The usual purpose is to provide higher capacity by increasing the number of lanes in each direction. It also allows easier creation of a green wave by adjusting traffic lights on the through route, because fewer phases are needed at each intersection.

"One-way pair" refers specifically to a single major route, divided across two streets; more extensive is when there is a grid of multiple alternating one-way streets, which is common in city centers. It is also common for frontage roads on either side of a freeway to be one-way pairs.

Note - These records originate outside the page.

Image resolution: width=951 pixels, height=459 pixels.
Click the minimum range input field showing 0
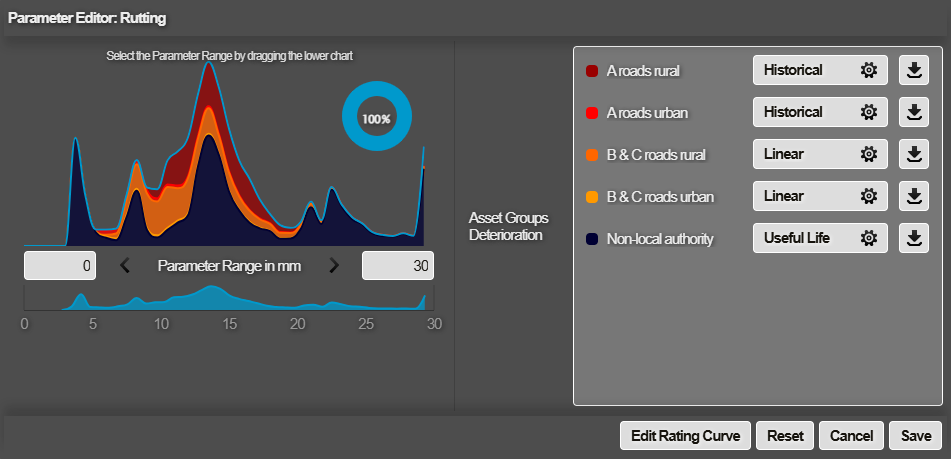(61, 266)
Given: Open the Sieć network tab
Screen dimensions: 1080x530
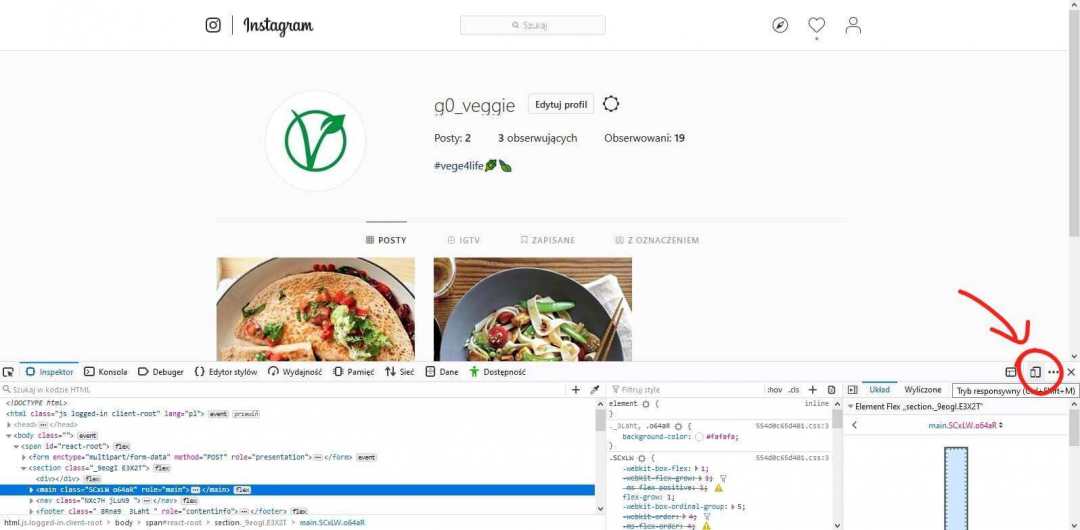Looking at the screenshot, I should coord(399,372).
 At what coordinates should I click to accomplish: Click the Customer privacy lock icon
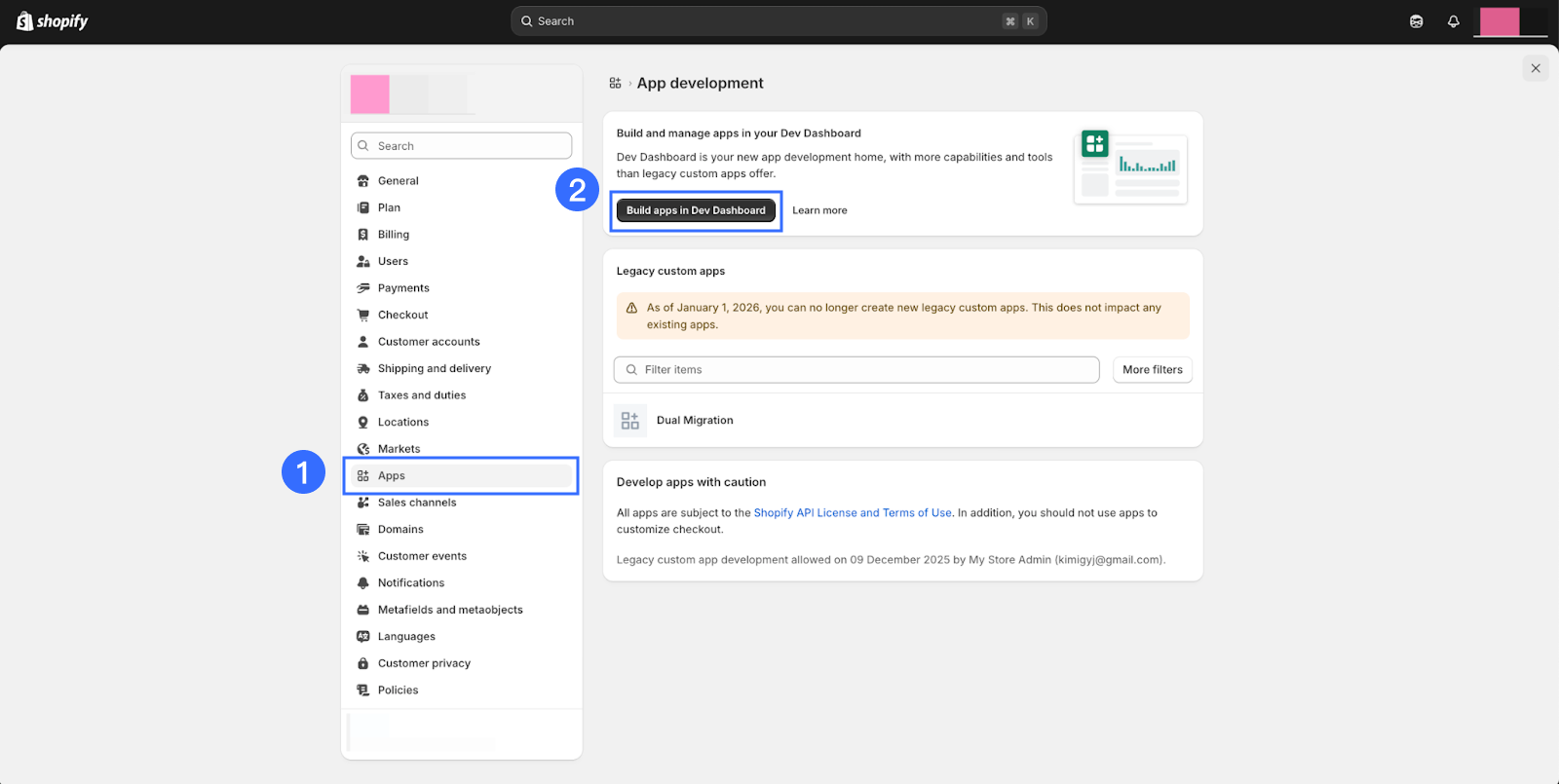363,663
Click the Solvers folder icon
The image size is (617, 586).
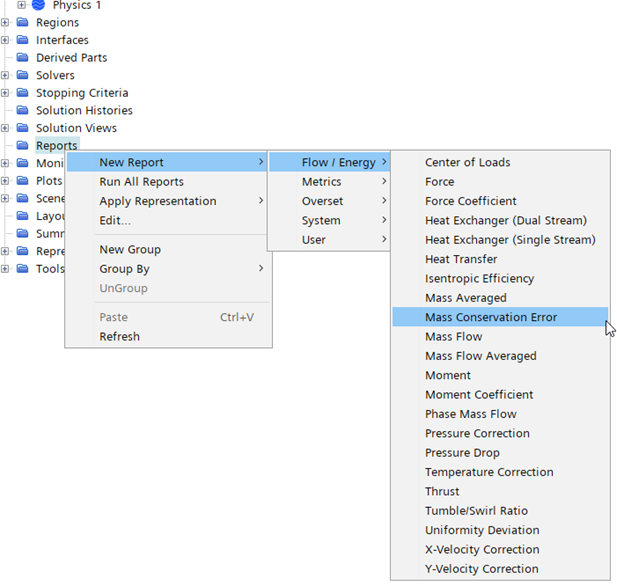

On a one-way pair, traffic usually flows the same way as on a normal divided highway – meaning opposing traffic follows the usual left/right convention of the country, e.g., in the United States and most of the world, northbound traffic on east side, southbound traffic on west side, following the "drive on the right" convention – though occasionally flow is switched. Following this convention allows a one-way pair to be more easily integrated into an existing network of two-way streets, as a single two-way street is effectively split into the two sides of the pair, as in the diagram below:

On occasion, the term couplet has been applied specifically to the "split" and "rejoin" rather than the paired one-way streets themselves.

Interstate 78 travels along a one-way pair of surface streets, 12th Street and 14th Street, in Jersey City, New Jersey, between the end of the New Jersey Turnpike Newark Bay Extension and the Holland Tunnel, which leads into New York City, New York.